▶ _PROBLEM TO SOLVE_
Give the listing again from the line that contains "At what (x,y)" through the line that contains "(582, 484).", changing "Identify" to "Locate" and keeping everything else the same. Leave the pictures out of your answer.

▶ _RECORDED INFORMATION_
• • • • •

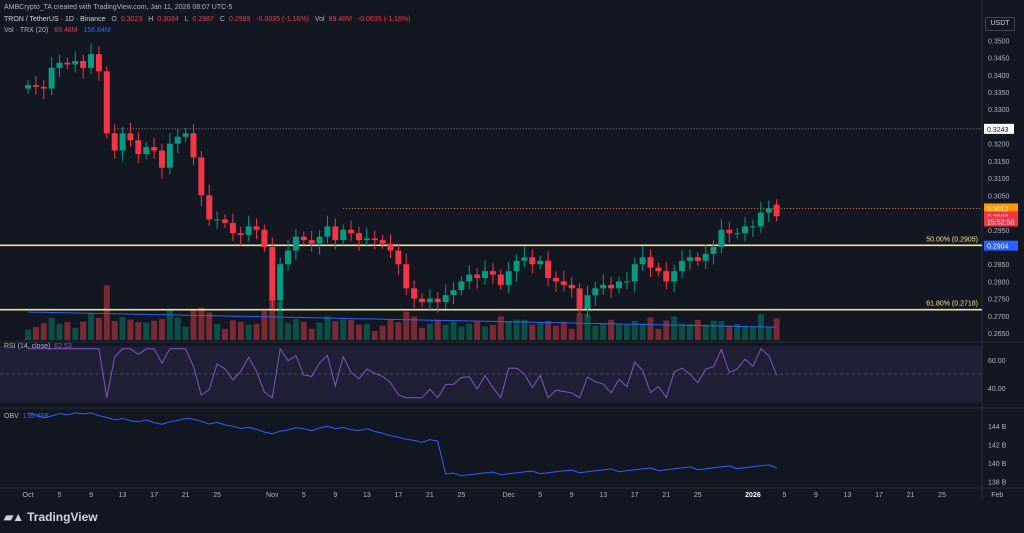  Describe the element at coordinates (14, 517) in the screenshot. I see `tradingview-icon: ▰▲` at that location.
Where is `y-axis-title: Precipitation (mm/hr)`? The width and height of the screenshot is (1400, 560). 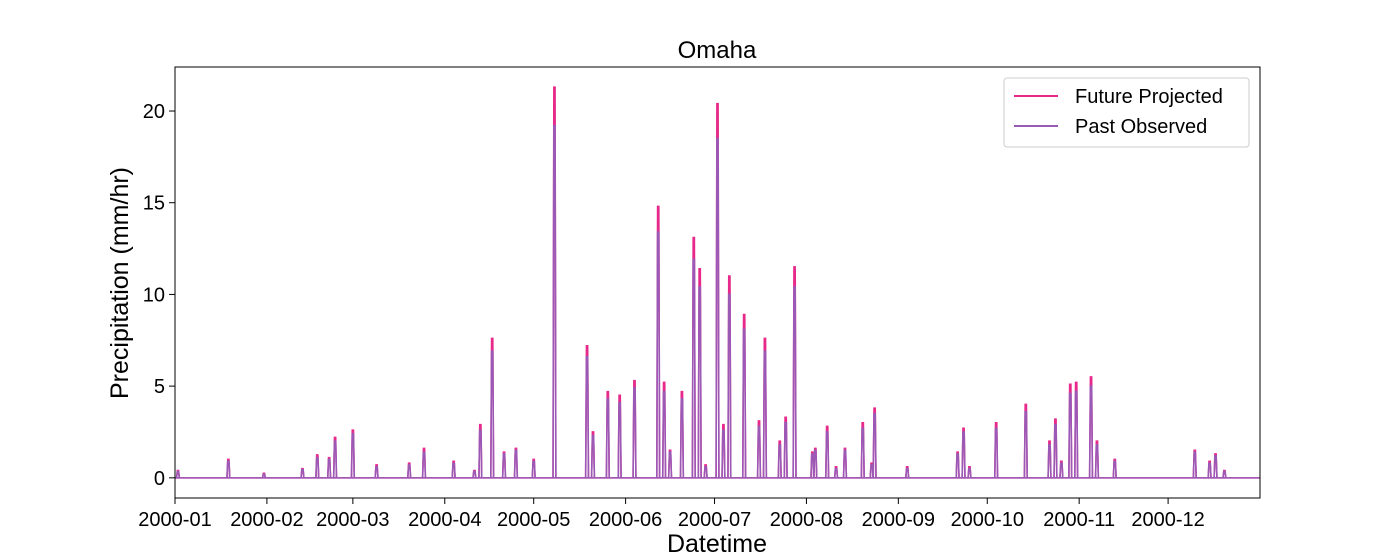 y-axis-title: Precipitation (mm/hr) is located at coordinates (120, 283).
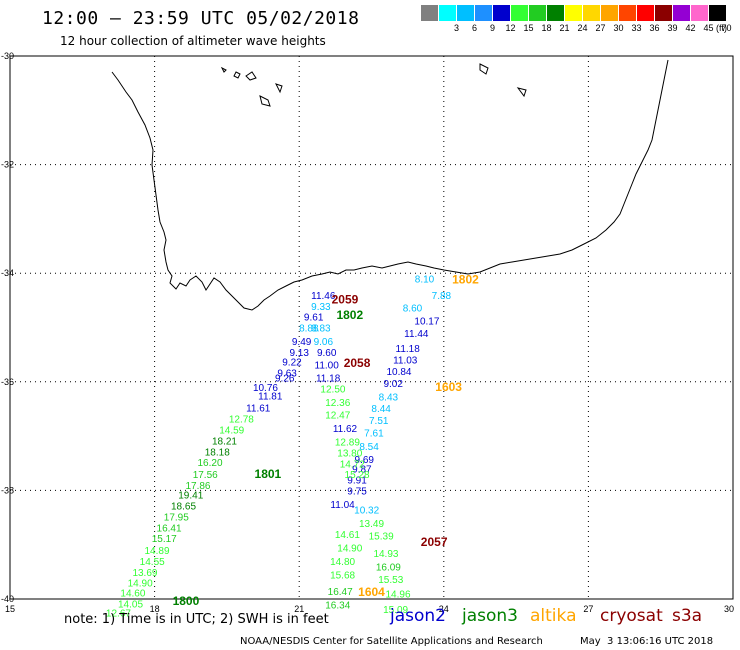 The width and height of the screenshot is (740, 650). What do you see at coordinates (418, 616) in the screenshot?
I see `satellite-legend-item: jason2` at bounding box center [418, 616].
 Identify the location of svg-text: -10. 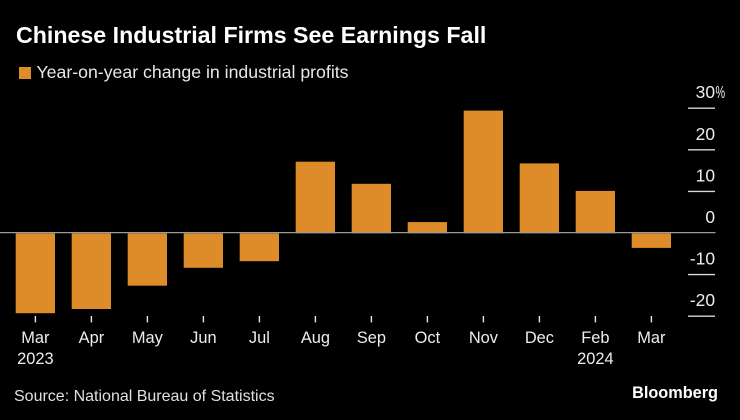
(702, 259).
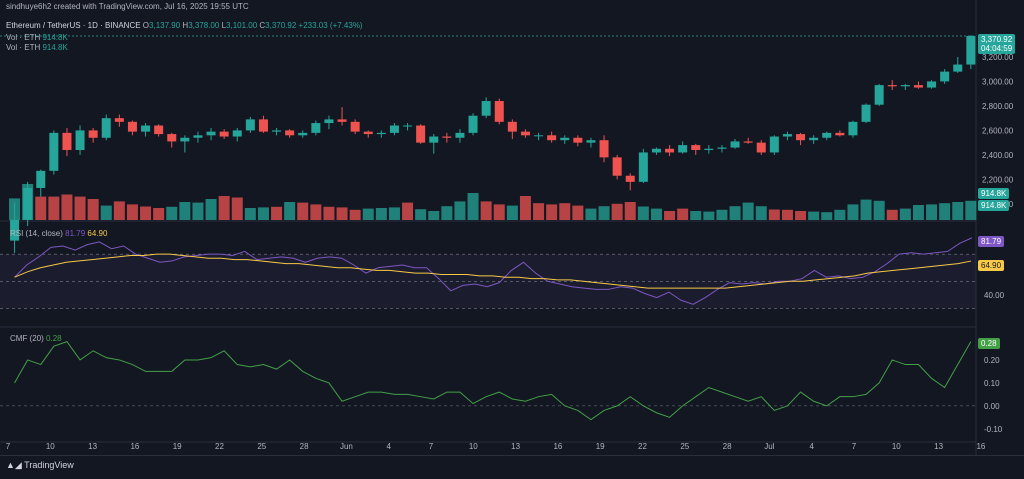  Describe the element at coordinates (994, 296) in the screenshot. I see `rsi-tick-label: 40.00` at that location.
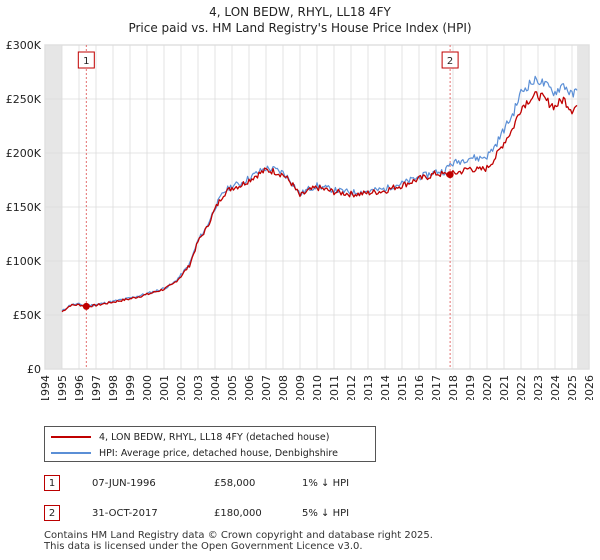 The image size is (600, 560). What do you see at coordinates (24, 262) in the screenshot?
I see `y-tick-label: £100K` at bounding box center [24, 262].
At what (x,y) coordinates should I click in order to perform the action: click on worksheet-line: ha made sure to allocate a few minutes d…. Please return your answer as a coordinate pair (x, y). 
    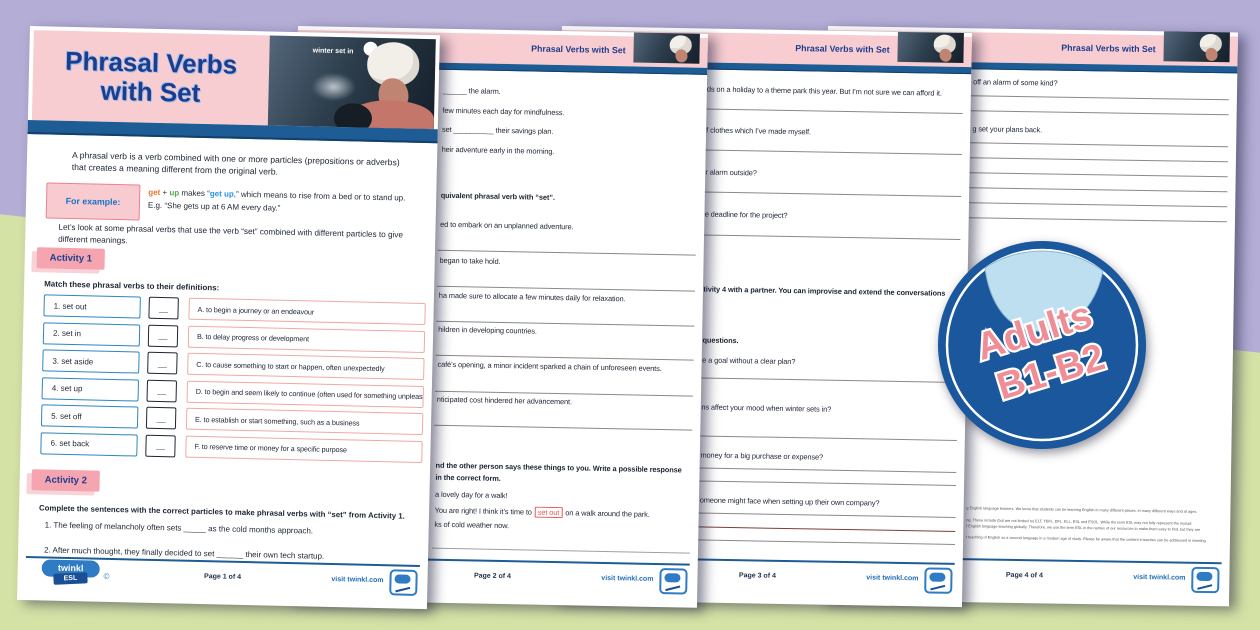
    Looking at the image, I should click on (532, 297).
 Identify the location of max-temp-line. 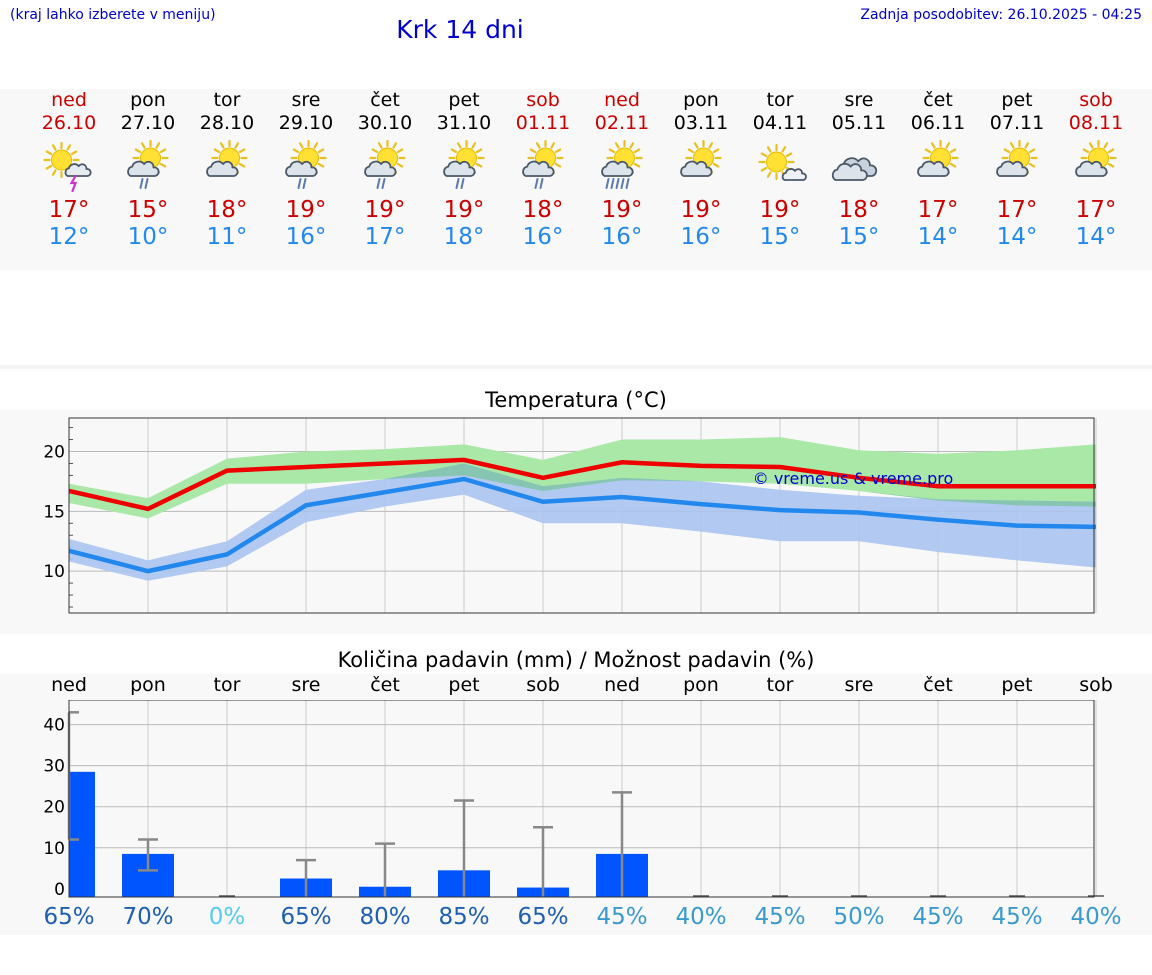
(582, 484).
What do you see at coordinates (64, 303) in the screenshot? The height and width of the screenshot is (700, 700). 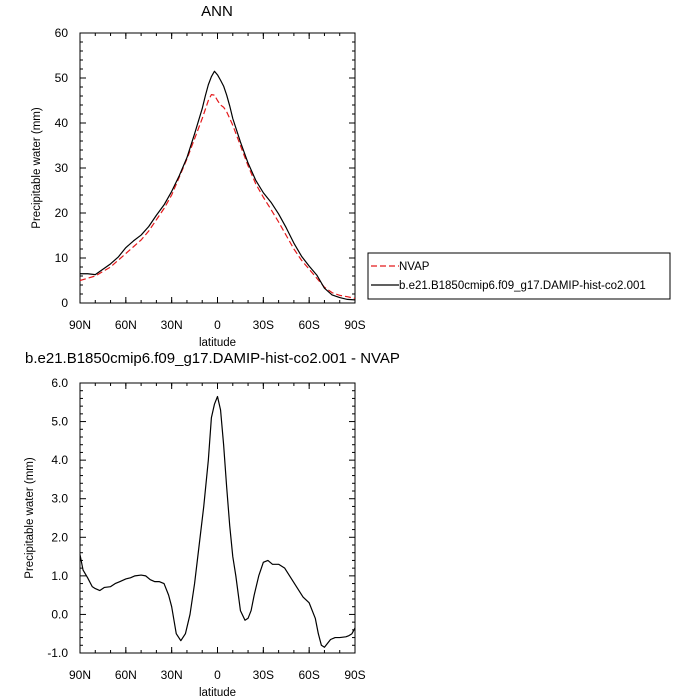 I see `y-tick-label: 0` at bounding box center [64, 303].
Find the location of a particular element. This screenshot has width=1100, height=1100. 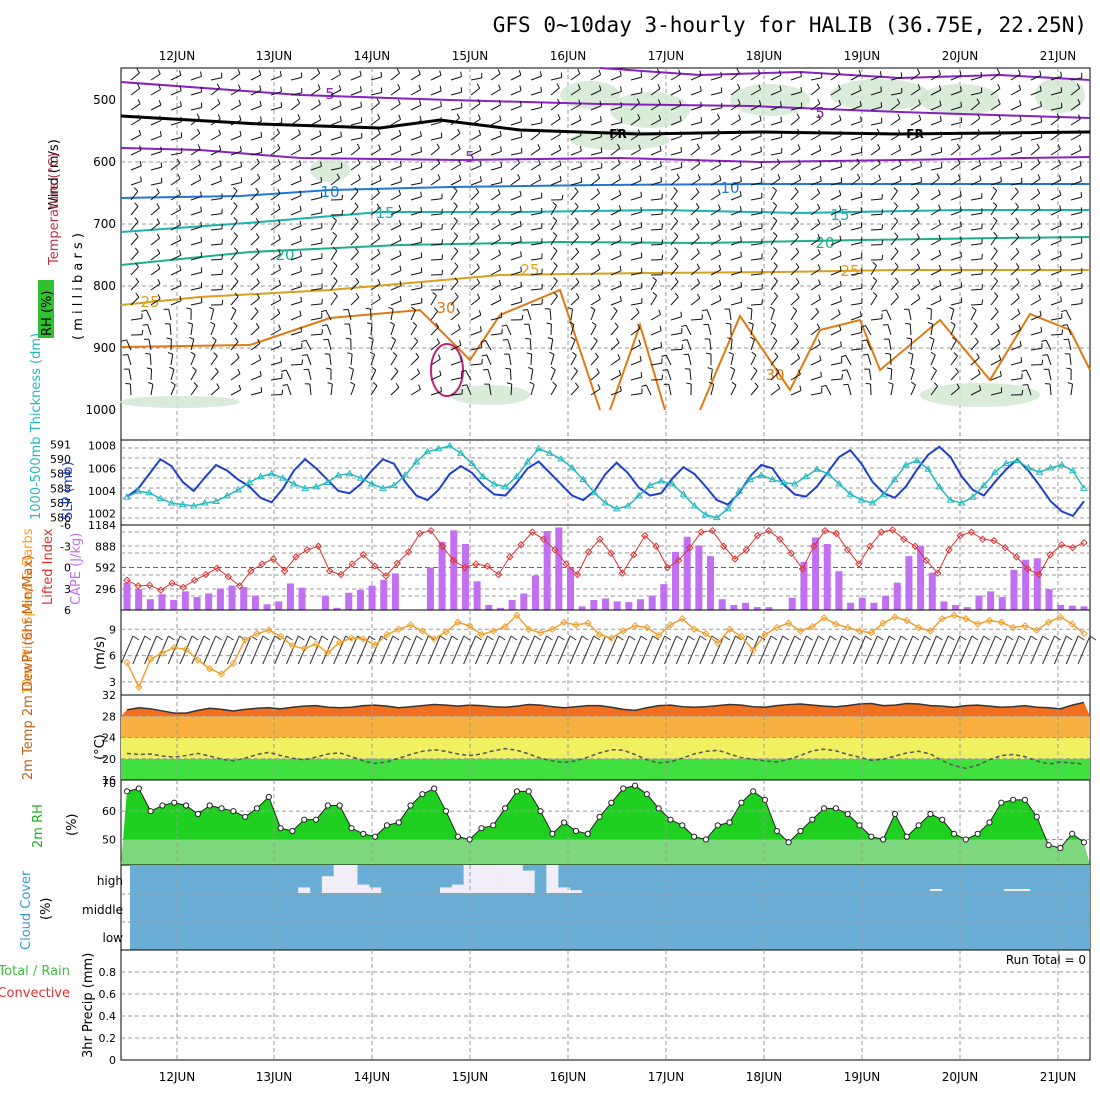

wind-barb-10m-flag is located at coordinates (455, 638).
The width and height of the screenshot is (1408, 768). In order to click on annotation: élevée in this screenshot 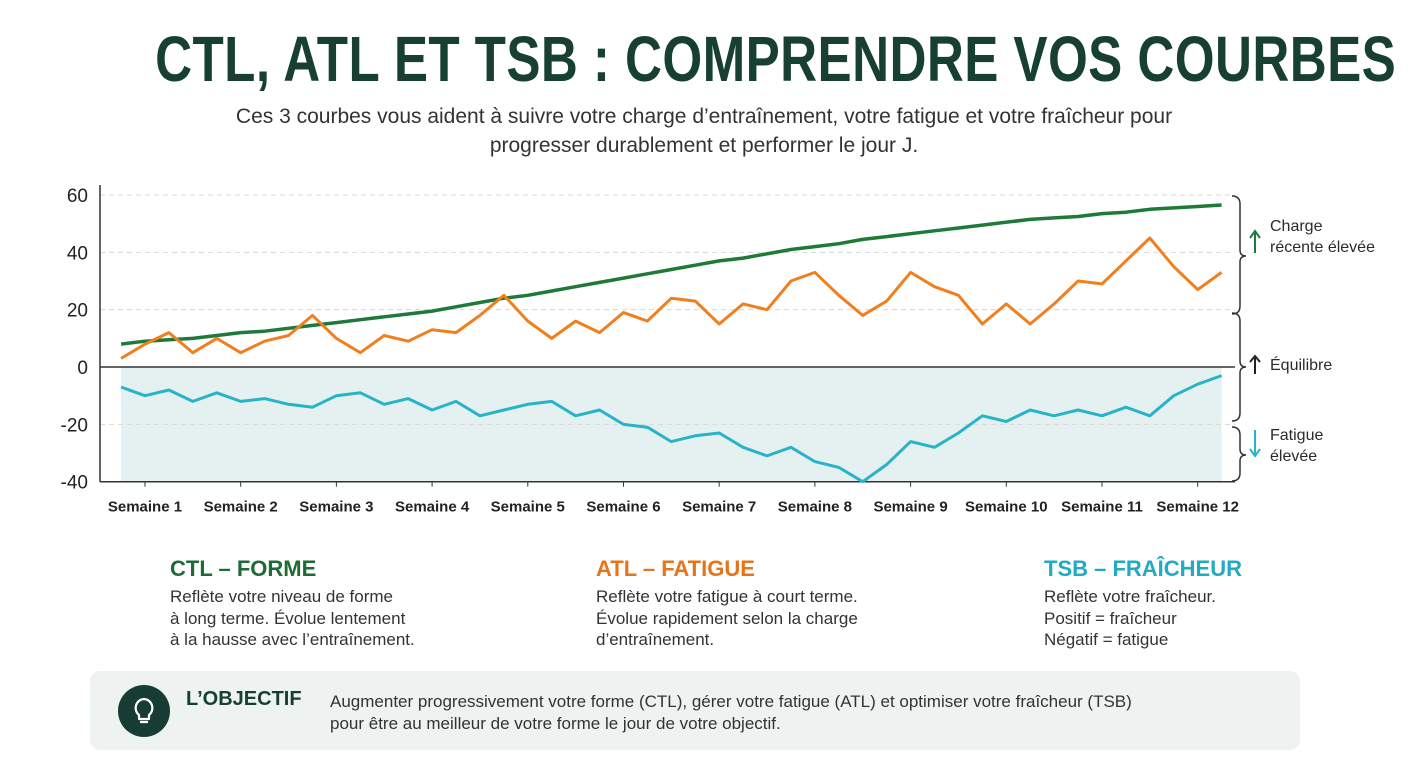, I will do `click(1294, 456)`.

• • • • •

▶ _THE ANSWER_
At what (x,y) coordinates should I click in order to perform the action: click on worksheet-line: ha made sure to allocate a few minutes d…. Please return your answer as a coordinate pair (x, y). 
    Looking at the image, I should click on (532, 297).
 Locate the location of max-temp-line. 
(582, 484).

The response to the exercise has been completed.